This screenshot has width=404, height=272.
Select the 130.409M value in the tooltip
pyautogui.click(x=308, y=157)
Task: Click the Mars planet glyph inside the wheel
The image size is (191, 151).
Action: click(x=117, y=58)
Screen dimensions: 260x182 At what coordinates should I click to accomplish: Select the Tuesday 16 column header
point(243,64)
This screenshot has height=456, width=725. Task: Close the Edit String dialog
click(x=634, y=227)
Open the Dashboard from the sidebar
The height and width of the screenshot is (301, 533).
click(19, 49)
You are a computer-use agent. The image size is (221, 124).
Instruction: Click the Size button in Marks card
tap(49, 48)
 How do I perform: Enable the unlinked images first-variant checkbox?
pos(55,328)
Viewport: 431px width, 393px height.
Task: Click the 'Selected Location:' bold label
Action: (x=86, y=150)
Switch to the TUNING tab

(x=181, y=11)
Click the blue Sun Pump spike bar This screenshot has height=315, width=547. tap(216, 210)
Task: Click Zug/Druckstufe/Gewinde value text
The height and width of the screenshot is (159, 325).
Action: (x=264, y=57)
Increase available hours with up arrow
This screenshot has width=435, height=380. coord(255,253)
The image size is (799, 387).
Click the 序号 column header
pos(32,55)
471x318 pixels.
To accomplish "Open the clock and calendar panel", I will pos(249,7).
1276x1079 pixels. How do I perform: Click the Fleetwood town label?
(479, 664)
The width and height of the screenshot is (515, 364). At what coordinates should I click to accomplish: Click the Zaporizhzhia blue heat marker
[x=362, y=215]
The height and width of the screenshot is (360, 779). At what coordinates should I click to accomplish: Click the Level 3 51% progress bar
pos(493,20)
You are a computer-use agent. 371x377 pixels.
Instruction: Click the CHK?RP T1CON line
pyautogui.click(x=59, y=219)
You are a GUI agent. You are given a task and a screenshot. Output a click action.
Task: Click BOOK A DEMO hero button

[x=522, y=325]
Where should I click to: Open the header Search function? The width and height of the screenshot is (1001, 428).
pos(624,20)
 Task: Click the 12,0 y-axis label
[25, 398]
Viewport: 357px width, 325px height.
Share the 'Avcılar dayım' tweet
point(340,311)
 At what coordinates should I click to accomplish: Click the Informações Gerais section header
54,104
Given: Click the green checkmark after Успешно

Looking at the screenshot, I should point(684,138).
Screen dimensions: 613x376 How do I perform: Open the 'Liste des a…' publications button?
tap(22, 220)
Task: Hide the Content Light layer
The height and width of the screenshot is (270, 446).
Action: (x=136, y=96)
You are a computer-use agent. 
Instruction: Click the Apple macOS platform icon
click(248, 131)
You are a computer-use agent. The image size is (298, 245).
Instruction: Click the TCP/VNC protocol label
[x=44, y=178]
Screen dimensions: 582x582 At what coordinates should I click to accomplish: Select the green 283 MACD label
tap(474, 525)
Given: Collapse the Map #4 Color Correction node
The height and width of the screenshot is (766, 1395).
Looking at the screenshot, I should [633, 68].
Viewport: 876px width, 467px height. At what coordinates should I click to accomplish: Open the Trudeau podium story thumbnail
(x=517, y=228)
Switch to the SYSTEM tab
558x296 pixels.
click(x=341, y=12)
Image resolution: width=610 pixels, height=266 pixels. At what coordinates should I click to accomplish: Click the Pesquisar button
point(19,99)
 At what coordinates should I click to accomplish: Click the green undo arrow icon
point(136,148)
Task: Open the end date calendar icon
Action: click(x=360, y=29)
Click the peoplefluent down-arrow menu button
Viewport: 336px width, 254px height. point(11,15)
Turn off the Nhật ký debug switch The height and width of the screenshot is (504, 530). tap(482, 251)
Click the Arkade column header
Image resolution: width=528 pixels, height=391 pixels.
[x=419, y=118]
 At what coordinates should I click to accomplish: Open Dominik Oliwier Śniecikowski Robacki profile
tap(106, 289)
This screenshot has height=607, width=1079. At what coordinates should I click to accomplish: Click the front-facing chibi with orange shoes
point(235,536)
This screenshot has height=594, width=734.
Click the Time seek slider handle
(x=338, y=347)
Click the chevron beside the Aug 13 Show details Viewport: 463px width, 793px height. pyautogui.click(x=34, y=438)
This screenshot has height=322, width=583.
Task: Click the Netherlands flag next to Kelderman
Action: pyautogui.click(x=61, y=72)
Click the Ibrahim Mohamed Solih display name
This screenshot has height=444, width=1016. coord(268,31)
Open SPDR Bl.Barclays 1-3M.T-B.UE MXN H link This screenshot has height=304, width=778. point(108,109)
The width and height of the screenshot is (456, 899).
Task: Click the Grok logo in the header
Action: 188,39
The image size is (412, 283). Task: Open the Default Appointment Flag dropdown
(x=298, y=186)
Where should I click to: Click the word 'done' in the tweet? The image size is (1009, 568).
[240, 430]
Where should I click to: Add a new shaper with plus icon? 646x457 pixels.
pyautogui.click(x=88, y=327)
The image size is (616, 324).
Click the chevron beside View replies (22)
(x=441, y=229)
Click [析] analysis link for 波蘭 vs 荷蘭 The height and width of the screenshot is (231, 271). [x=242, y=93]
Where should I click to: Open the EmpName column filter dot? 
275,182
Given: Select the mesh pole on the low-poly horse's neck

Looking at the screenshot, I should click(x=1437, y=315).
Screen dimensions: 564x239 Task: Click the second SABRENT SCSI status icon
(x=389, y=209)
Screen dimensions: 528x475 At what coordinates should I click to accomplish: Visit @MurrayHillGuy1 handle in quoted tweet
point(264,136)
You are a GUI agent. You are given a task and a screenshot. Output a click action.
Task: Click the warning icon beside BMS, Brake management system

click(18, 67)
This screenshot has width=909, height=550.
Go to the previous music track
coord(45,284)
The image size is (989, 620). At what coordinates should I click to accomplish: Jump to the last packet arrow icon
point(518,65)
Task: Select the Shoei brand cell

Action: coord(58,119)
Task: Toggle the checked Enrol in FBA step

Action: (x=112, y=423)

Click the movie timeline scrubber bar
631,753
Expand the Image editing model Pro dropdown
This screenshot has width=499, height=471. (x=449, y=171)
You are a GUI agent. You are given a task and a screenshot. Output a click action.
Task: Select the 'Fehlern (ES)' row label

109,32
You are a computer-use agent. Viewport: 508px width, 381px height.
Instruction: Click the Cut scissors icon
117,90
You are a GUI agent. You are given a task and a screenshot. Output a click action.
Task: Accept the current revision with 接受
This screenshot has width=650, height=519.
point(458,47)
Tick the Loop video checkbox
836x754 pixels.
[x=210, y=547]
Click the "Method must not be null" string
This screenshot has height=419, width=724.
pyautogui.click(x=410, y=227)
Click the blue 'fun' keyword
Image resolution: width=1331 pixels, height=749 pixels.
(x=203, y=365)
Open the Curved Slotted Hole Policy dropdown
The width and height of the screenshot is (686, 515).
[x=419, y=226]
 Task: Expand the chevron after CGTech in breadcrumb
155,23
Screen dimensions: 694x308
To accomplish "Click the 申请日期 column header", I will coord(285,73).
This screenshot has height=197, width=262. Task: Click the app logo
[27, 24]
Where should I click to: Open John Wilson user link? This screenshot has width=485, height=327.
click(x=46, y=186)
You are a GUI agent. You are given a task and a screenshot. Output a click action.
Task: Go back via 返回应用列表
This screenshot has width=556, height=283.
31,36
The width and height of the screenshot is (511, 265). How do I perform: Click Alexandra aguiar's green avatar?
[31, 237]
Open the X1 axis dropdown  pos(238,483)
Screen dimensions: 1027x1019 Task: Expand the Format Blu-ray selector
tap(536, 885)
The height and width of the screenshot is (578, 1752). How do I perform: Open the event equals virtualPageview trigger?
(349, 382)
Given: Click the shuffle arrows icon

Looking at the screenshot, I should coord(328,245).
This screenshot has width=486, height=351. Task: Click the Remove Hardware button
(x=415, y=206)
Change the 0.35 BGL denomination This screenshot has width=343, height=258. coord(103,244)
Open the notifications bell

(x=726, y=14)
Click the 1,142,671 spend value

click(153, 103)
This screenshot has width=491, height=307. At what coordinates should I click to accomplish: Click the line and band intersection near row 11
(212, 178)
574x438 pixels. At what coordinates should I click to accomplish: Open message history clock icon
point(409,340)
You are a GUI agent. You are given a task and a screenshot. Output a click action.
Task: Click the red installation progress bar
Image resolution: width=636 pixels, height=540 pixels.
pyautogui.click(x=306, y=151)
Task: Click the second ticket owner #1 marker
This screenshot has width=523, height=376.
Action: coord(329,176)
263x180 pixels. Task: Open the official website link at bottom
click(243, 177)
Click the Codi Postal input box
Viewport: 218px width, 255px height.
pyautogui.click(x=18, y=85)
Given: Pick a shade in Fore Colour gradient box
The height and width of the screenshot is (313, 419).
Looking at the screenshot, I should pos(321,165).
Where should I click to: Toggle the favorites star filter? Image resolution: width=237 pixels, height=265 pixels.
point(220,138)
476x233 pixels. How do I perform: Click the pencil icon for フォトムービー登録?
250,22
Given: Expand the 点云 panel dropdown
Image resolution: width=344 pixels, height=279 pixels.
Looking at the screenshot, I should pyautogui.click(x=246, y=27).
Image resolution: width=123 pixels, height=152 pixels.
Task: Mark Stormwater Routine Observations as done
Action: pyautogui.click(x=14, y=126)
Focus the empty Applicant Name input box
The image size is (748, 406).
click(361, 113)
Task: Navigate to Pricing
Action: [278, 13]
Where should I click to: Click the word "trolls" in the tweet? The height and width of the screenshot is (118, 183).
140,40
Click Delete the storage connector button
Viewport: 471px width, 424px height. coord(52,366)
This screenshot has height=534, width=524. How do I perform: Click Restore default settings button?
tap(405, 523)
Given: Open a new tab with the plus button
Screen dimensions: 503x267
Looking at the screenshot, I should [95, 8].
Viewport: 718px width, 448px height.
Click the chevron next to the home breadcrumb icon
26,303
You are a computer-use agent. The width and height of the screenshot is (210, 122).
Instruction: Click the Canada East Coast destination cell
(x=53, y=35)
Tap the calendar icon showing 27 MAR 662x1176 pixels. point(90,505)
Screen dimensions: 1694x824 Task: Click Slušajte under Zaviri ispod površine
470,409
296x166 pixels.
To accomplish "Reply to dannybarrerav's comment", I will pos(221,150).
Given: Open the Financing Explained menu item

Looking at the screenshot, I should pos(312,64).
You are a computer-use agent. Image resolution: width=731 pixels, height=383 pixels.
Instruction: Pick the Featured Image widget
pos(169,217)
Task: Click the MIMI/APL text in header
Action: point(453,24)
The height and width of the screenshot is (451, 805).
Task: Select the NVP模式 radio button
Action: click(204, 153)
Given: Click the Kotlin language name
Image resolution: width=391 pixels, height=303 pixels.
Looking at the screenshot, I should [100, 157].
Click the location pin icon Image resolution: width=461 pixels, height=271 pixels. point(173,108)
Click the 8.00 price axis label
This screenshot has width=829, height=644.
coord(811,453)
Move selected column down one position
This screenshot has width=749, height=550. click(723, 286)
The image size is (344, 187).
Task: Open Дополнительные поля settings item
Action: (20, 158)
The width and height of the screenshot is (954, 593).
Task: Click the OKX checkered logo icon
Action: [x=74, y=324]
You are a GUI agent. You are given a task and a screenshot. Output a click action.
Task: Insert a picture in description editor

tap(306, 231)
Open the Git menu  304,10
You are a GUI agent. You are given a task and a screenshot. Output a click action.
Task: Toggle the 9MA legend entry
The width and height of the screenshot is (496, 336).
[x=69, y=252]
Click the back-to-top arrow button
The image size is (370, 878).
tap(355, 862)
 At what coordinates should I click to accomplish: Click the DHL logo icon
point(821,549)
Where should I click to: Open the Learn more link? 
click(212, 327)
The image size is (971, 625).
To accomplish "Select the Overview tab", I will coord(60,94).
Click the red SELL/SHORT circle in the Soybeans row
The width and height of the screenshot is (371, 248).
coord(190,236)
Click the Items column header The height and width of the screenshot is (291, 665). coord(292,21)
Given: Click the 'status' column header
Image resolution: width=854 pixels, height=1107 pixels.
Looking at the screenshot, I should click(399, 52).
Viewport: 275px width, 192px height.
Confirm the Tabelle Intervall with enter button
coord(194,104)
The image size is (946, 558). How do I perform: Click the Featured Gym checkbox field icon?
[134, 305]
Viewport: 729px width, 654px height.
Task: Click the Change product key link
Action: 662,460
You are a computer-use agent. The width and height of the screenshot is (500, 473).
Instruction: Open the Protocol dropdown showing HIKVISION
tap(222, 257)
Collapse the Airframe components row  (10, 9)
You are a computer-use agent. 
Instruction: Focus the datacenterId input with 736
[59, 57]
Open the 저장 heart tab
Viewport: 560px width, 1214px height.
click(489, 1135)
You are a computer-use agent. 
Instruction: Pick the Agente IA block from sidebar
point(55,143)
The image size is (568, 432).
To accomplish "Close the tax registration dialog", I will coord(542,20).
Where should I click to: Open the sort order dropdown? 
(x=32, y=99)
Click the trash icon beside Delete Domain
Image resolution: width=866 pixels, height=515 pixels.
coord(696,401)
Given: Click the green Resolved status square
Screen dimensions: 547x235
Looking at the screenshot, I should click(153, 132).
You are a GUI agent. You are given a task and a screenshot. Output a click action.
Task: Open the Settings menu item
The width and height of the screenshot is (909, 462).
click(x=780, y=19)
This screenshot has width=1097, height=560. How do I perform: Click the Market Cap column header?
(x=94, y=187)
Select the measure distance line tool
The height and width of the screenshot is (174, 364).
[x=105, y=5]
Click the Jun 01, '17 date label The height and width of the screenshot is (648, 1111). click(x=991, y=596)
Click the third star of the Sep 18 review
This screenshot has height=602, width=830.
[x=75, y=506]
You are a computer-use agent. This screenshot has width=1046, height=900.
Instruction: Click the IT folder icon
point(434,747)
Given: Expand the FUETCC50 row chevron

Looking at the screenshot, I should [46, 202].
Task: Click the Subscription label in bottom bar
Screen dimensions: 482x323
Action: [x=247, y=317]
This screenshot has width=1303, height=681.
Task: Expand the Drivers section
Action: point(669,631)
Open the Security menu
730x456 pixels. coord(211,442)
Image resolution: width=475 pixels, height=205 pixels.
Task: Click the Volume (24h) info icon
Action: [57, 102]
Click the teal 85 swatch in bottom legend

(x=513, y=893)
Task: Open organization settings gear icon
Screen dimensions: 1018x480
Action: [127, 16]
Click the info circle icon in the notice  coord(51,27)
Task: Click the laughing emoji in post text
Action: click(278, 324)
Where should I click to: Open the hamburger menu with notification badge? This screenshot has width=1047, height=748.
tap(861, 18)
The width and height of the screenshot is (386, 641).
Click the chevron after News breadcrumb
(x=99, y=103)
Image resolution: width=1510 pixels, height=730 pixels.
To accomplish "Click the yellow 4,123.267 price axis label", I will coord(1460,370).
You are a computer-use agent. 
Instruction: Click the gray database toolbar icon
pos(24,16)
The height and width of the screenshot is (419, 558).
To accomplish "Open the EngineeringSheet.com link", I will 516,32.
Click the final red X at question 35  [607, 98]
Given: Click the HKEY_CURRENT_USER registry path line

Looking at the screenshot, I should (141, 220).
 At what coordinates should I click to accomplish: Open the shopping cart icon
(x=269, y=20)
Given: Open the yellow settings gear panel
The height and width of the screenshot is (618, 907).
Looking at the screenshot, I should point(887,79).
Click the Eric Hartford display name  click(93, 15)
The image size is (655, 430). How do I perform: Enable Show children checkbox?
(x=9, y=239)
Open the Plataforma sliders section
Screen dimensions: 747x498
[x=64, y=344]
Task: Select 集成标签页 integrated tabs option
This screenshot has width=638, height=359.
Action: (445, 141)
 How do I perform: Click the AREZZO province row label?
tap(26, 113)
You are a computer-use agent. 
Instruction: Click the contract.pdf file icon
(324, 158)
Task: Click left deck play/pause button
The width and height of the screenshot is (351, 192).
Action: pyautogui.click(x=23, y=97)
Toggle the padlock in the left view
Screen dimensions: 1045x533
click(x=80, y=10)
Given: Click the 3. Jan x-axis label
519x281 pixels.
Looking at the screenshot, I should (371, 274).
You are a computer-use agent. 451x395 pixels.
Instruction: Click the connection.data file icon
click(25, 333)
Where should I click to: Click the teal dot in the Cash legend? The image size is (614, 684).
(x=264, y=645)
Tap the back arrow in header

******************************

## Try it
Across the listing above, find each line that holds the word "price". Give only how many there are.

## Output of the task
2